DDoS attack prevention
Here are some key strategies to defend against DDoS attacks:
Enhance network bandwidth
Having excess capacity on network links allows absorbing DDoS floods without service outages. Overprovisioning bandwidth ensures legitimate traffic gets through despite attack floods.
Implement protocol filtering
Filtering uncommon protocols like ICMP and reducing timeouts for incomplete connections protects against protocol DDoS attacks like SYN floods.
Deploy intelligent DDoS mitigation
Specialized DDoS protection solutions perform traffic profiling to detect anomalies and apply intelligent rate limiting on attack traffic while allowing legitimate connections.
Enable blackhole routing
Blackholing or null routing redirects attack traffic to a dummy IP address, acting like a blackhole that absorbs all incoming traffic. This allows discarding DDoS floods near the network edge.
Perform stress tests
Ethical stress testing with tools like LOIC or Hping3 can reveal DDoS vulnerabilities in advance before real attacks strike. Proactively fixing weak spots improves resilience.
Block spoofed IP addresses
Attackers forge the source IP in DDoS packets to hide their identity. By allowing only valid IP ranges, spoofed DDoS floods can be stopped.
Cloud DDoS protection
Cloud-based scrubbing services provide DDoS protection by serving as a traffic proxy between the Internet and the protected target origin servers. Traffic is routed through scrubbing centers where sophisticated detection and mitigation techniques filter out DDoS attack traffic. This removes the burden of on-premise DDoS defense.

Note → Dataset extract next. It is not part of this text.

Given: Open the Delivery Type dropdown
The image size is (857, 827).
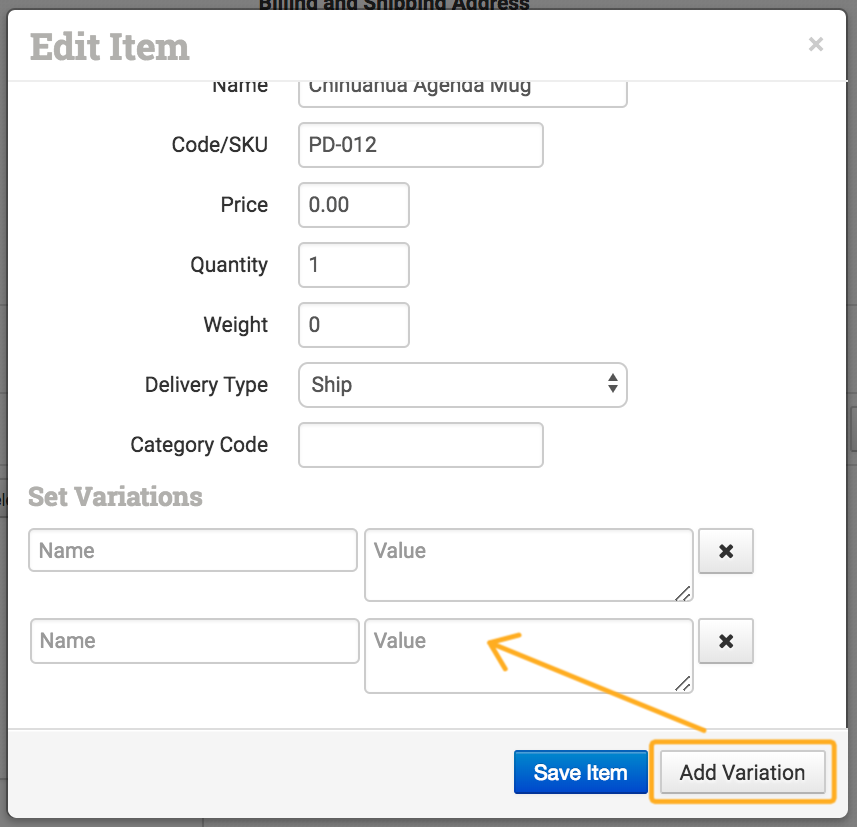Looking at the screenshot, I should (462, 385).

How cloud DDoS protection works
- Traffic is redirected to cloud scrubbing centers instead of the real servers.
- Sophisticated algorithms identify and filter out malicious attack traffic.
- Legitimate user traffic is forwarded to the origin servers.
- DDoS attacks are absorbed in the cloud without impacting services.
Key cloud DDoS protection features:
- Always on DDoS mitigation
- Zero day attack protection
- Global threat intelligence
- Multi-layered scrubbing
- Easy traffic redirection
- Real-time monitoring and reporting
Benefits of cloud DDoS protection
- No hardware costs – pay only for traffic scrubbed
- Offloads attack traffic far from the data center
- Absorbs even large volumetric DDoS attacks
- frees up valuable security team resources
- Easy and quick deployment, no network changes needed
- Flexible options from free to premium services
Conclusion
DDoS attackers employ a variety of techniques to overwhelm systems with malicious traffic and deny access to legitimate users. Understand the common DDoS attack vectors allows organizations to implement targeted safeguards against each threat. A multilayer strategy combining protocol filtering, traffic monitoring, IP blackholing and overflow capacity can mitigate most DDoS attacks on-premise. However, today’s massive and sophisticated DDoS assaults often require cloud-based scrubbing to defend Internet-facing resources reliably.